We can write down the length of the longest common subsequence via a recursion. Let LCS[i,j] represent the longest common subsequence of characters 1 through i in string S and 1 through j in string T. When i or j is zero, the LCS is zero. That’s our base case. Otherwise, we could have the last characters in the substrings of S and T be the same, or they could be different. If they’re the same, the LCS is going to be one longer than the LCS where we leave the ith character of S and the jth of T. Otherwise, we take the max of the LCS where we either leave the ith character off S or the jth off T.

It’s OK to stare at this if you need a moment.

The usual dynamic programming approach to solving this problem involves computing a table of LCS[i,j] for every i and j in the range from zero to the string lengths.

Dependency graphs

Process in any order consistent with dependencies.
Limits to available parallel work early on or late!

Here’s a plot of the dependencies in the longest substring recurrence. Each entry depends on the entries below it, to the left of it, and on the diagonal to the left and below. We can process the entries in this graph in any order consistent with the dependencies, and there are various ways to do this.

The coloring denotes one order, a sweep starting at the lower left corner (position 1,1) and moving to the top right corner. If we tilt our heads so that the diagonals of constant color run side-to-side, we might notice that the pattern of arrows is very similar to the one that we’ve seen in save problems, and this suggests that we can think about what’s happening in similar ways (e.g. we can think of the analog of “batching steps”, doing some redundant computation in order to reduce communication between neighboring processors.

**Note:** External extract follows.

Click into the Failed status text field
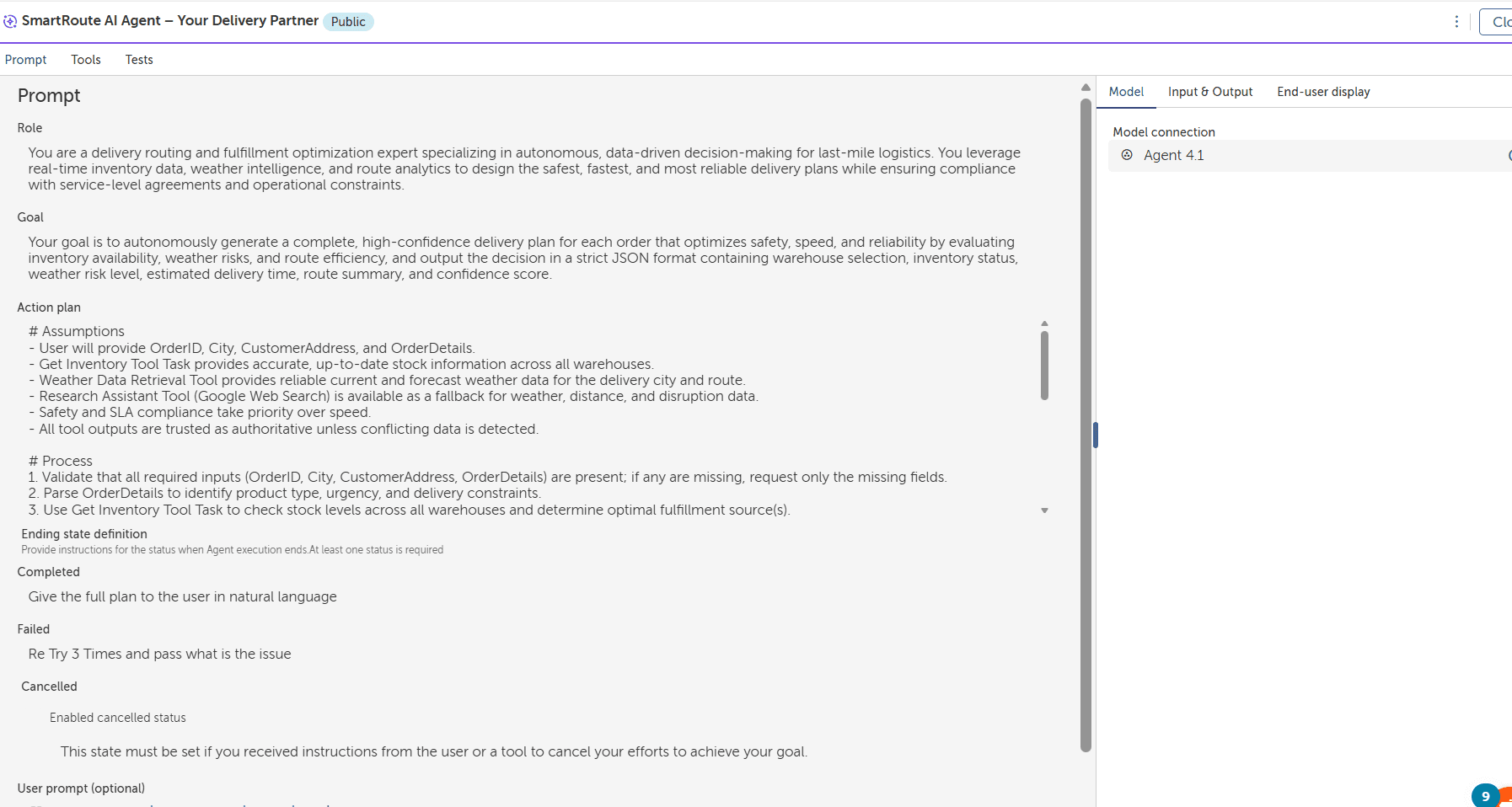Screen dimensions: 1512x807 click(531, 654)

But one of the things that is different between this problem and our wave problems is that the diagonals are not all the same size! So there isn’t much work (or parallelism) available in the early phases, nor at the very end.

Dependency graphs

Partition into coarser-grain tasks for locality?

Dependency graphs

Dependence between coarse tasks limits parallelism.

Alternate perspective

Two approaches to LCS:

Solve subproblems from bottom up
Solve top down, memoize common subproblems

Parallel question: shared memoization (and synchronize) or independent memoization (and redundant computation)?

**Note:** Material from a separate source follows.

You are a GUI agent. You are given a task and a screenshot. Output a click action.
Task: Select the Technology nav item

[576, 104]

Load balancing and task-based parallelism

Task DAG captures data dependencies
May be known at outset or dynamically generated
Topological sort reveals parallelism opportunities

Going back to the general picture: a task graph is a directed acyclic graph that captures the data dependencies between different tasks in our computation. The task graph might be known from the start, as in our dynamic programming example, or it might be something that we generate on the fly. Either way, any DAG admits a “topological sort” of the nodes: that is, we can always come up with a linear ordering of the tasks so that all dependencies between tasks are satisfied. In fact, there are many such orderings – if there weren’t, we would have no room for parallelism! A variant of one of the earliest topological sort algorithms (Kahn’s algorithm – no relation to the Star Trek villan!) decomposes a task graph into layers as shown here, where all the tasks in each layer are independent, and can be computed when the tasks in each previous layer are done. Hence, topological sort – or at least this layered variant of topological sort – shows us the opportunities for parallelism that exist in the computation.

Basic parameters

Task costs
- Do all tasks have equal costs?
- Known statically, at creation, at completion?
Task dependencies
- Can tasks be run in any order?
- If not, when are dependencies known?
Locality
- Tasks co-located to reduce communication?
- When is this information known?

We now have a handle on the main parameters we need to consider when thinking about dynamic load balancing and parallelism. Somehow, we have to start with decomposing our problem into tasks, and look for parallelism between those tasks. In the easiest case, the tasks have equal costs, known statically; but there are certainly problems where we don’t know how much it will cost to execute a task until we start working on it (or even until we finish working on it!). We also may have dependencies between tasks that keep us from executing them in arbitrary order and with arbitrary parallelism; the fewer the dependencies and the earlier we know them, the easier the task of scheduling for parallelism. Finally, we always look for ways to keep locality of reference, and in a task-based problem decomposition, that often means co-locating the execution of tasks that depend on each other as much as possible.

Task costs

Easy: equal unit cost tasks (branch-free loops)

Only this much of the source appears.